Reply
Explorer
Posts: 27
Registered: ‎01-06-2016

Re: Oryx2 Kafka Broker Issue

The batch and serving layers look good. I'm testing out the speed layer now.

 

Here's a question. As per the architectural description (http://oryx.io/index.html), I see that historical data is stored in HDFS by the batch layer. The speed and serving layer only seem to interact with the kafka topics for input and updates. 

 

So my question is, is it acceptable for the batch and speed layers to be actually running on separate hadoop clusters? They are configured to use the same kafka brokers. The reason I ask this is that AWS EMR clusters only allow adding "steps" that are run in sequential order. So my speed layer would never actually be launched on the batch layer cluster unless the batch layer spark job was killed or stopped. 

Also, does the serving layer interact with HDFS some way? I see that the hadoop dependencies are needed for the jar but I was under the impression in only interacted with the kafka topics. 


Cloudera Employee
Posts: 447
Registered: ‎08-11-2014

Re: Oryx2 Kafka Broker Issue

Yes, they're all only coupled by Kafka, so you could run these layers quite separately except that they need to share the brokers.

 

It probably won't fit EMR's model as both should run concurrently, and, should run continuously.
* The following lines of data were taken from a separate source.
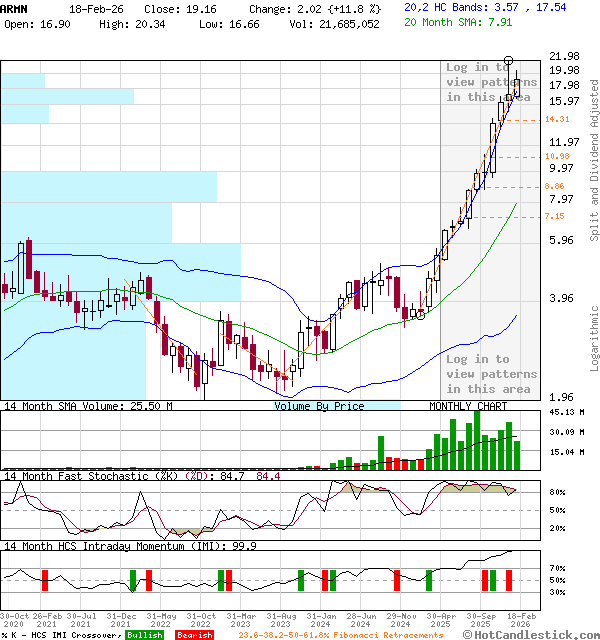Click the MONTHLY CHART label
Image resolution: width=600 pixels, height=640 pixels.
tap(467, 406)
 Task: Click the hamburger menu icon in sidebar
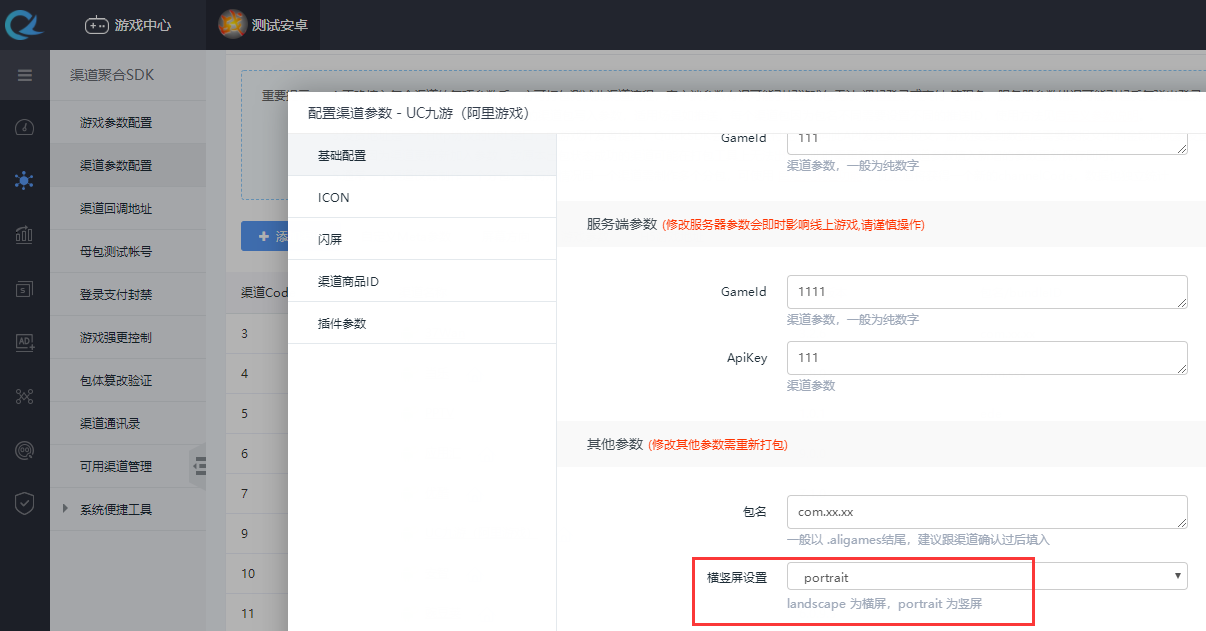pyautogui.click(x=25, y=75)
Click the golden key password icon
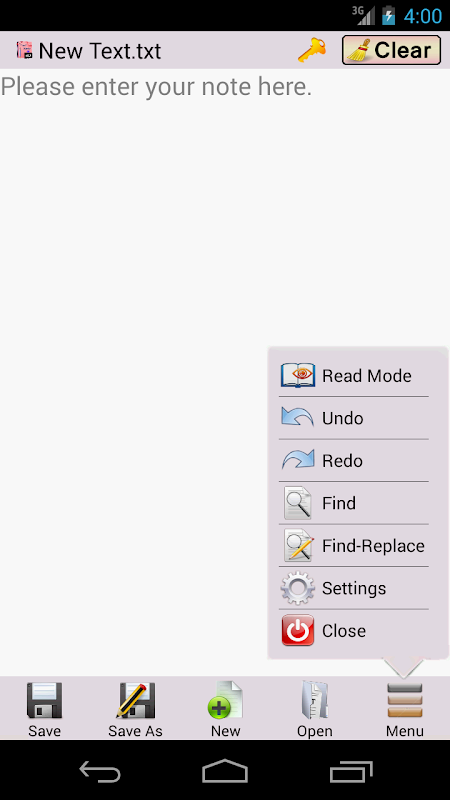Screen dimensions: 450x800 click(312, 51)
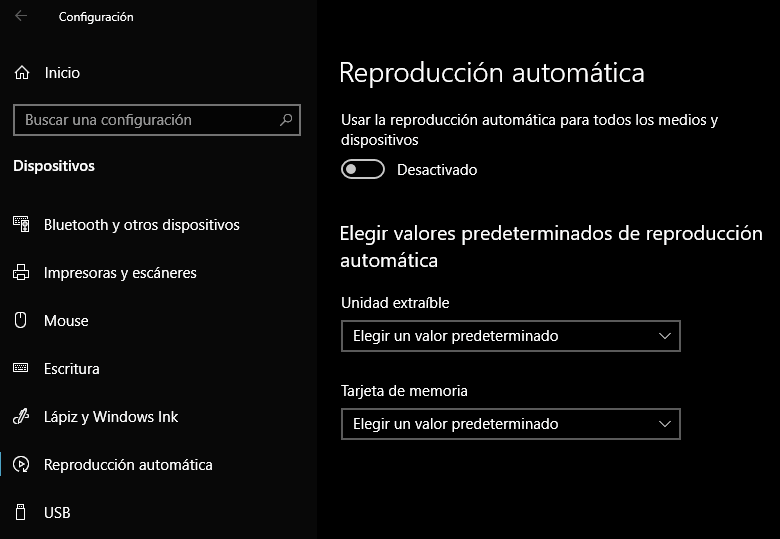The image size is (780, 539).
Task: Click the back arrow icon
Action: click(x=21, y=16)

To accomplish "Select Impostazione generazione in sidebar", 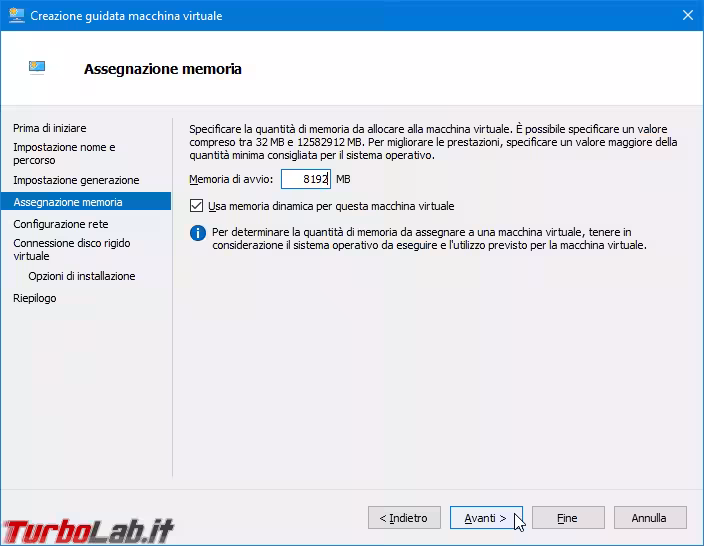I will point(76,180).

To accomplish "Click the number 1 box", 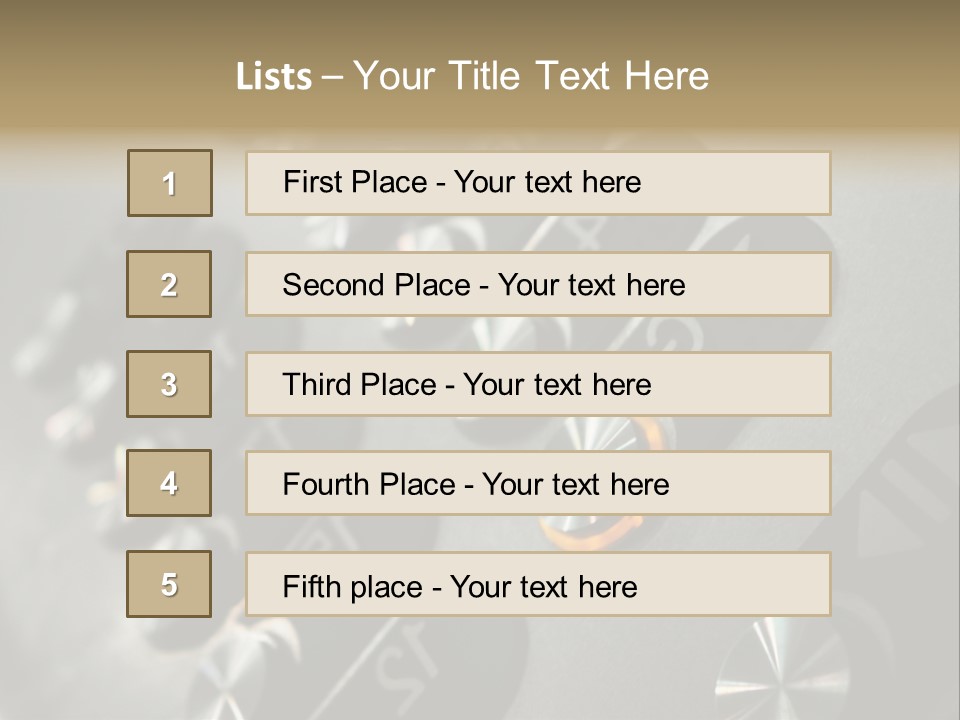I will click(170, 183).
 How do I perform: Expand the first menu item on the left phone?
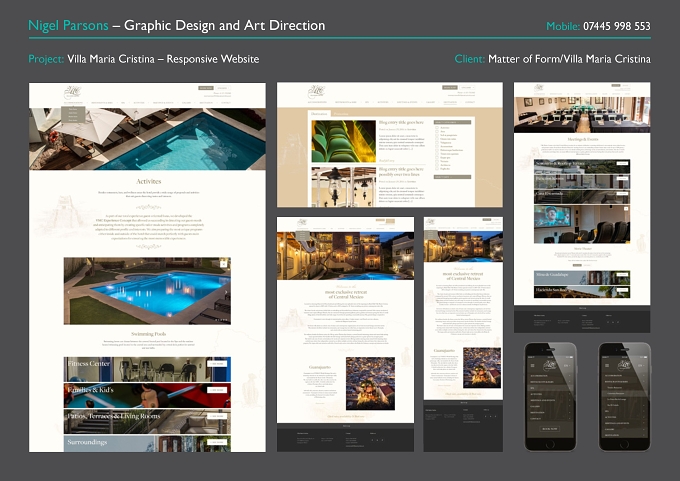(x=549, y=376)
I'm not sure if it can help you with a shared Kafka either.

 

Obviously it's also an option to run CDH on AWS if you want to try that.

 

Serving layer does not _generally_ use HDFS unless the model is so big that Kafka can't represent parts of it. Then it will write to HDFS and read from it. This really isn't great but it's the best I could do for now for really large models. This is something that could be improved at some point, I hope. If you tune Kafka to allow very large models you can get away without HDFS access.

Explorer
Posts: 27
Registered: ‎01-06-2016

Re: Oryx2 Kafka Broker Issue

I can confirm that the speed layer is working as expected now.

 

My current setup is that I have two separate EC2 instances and two seperate EMR clusters. One EC2 instance is running Kafka, while the other is running Zookeeper and an instance of the Serving layer. (This serving layer currently doesn't have any access to HDFS, so I will probably see some errors if the models get too large).

 

One EMR cluster is running the Batch layer and the other is running the Speed layer. This approach seems to working fine for now. My Batch layer is currently even writing the output to S3. I didn't expect for this to work straight out of the box, but it did. I just updated the oryx.conf and I guess Amazon's implementation of HDFS (EMRFS) takes care of the rest. 

 

hdfs-base = "s3://mybucket/Oryx"


Do you see any issues with this setup? (Apart from the Serving layer and HDFS access)

Cloudera Employee
Posts: 447
Registered: ‎08-11-2014

Re: Oryx2 Kafka Broker Issue

Although I haven't tested anything like that, it's just using really standard APIs in straightforward ways, so, I'm not surprised if S3 just works because HDFS can read/write S3 OK. I know there are some gotchas with actually using S3 as intermediate storage in Spark jobs, but I think your EMR jobs are using local HDFS for that.

Explorer
Posts: 27
Registered: ‎01-06-2016

Re: Oryx2 Kafka Broker Issue

I just spotted an issue with using S3. 

 

 

java.lang.IllegalArgumentException: Wrong FS: s3://mybucket/Oryx/data/oryx-1492697400000.data, expected: hdfs://<master-node>:8020
	at org.apache.hadoop.fs.FileSystem.checkPath(FileSystem.java:653)
	at org.apache.hadoop.hdfs.DistributedFileSystem.getPathName(DistributedFileSystem.java:194)
	at org.apache.hadoop.hdfs.DistributedFileSystem.access$000(DistributedFileSystem.java:106)
	at org.apache.hadoop.hdfs.DistributedFileSystem$22.doCall(DistributedFileSystem.java:1305)
	at org.apache.hadoop.hdfs.DistributedFileSystem$22.doCall(DistributedFileSystem.java:1301)
	at org.apache.hadoop.fs.FileSystemLinkResolver.resolve(FileSystemLinkResolver.java:81)
	at org.apache.hadoop.hdfs.DistributedFileSystem.getFileStatus(DistributedFileSystem.java:1317)
	at org.apache.hadoop.fs.FileSystem.exists(FileSystem.java:1430)
	at com.cloudera.oryx.lambda.batch.SaveToHDFSFunction.call(SaveToHDFSFunction.java:71)
	at com.cloudera.oryx.lambda.batch.SaveToHDFSFunction.call(SaveToHDFSFunction.java:35)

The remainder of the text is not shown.